Legislation on tackling the gender pay gap should come into force early next year.
It comes as a new campaign gets underway warning that from today until the end of the year, women are effectively working for free - because of the 14% gap in gender pay.
Labour Senator Ivana Bacik said her legislation requiring larger companies to publish the details of their pay, should make a difference:
"We have seen this model work in other countries, in Belgium for example," she said. "It is just being introduced in Britain this year and it has been introduced in Australia some years ago."
"We know that it works and it is a carrot approach because it requires employers to publish data but it also enables them to address a gender pay gap where it exists.

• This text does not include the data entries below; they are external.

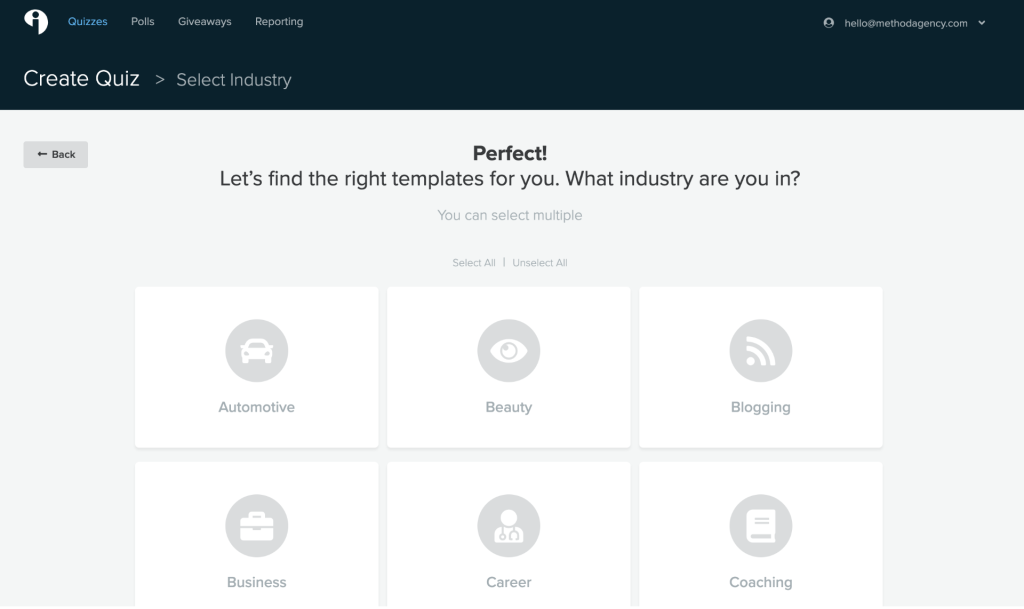Image resolution: width=1024 pixels, height=609 pixels.
Task: Click the Automotive car icon
Action: click(257, 351)
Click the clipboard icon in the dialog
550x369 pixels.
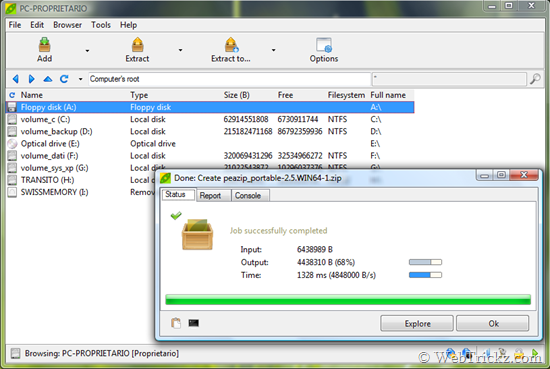click(x=176, y=323)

"I am glad the government has accepted the legislation and I am hopeful it will become law next year."
Dress for Success
The Dress for Success campaign has designated today as Ireland's Equal Pay Day to raise awareness of the issue.
Speaking at the launch of the campaign this morning, leading jewellery designer Chupi Sweetman warned that women often have to hide their age and relationship in job interviews:
"When women come in to interview my friends tell me they take off their wedding rings, they take off their engagement rings," she said.
"You don't want to be a woman in your 30s interviewing because all an employer is looking at is the chance you are going to get pregnant and leave."
The Dress for Success campaign aims to raise awareness of the issue while working with policymakers, employers and other key stakeholders to consider measures to ensure full workplace equality.
Ms Sweetman was speaking as the controversy continues surrounding interview questions posed by junior minister John Halligan to a woman in a department job interview.
Senator Bacik has insisted Deputy Halligan should resign after asking the woman if she was married and if she had children.
The Minister for Justice Charlie Flanagan has said he does not believe Deputy Halligan's conduct constitutes a "hanging offence."
Gender Pay Gap Information Bill
The Labour Party's Gender Pay Gap Information Bill passed Committee stage in the Seanad on October 25th.
If enacted, the bill would oblige larger companies to publish transparent gender pay data - highlighting any existing gender-based pay discrepancies.
The party has said the legislation has already received cross-party support.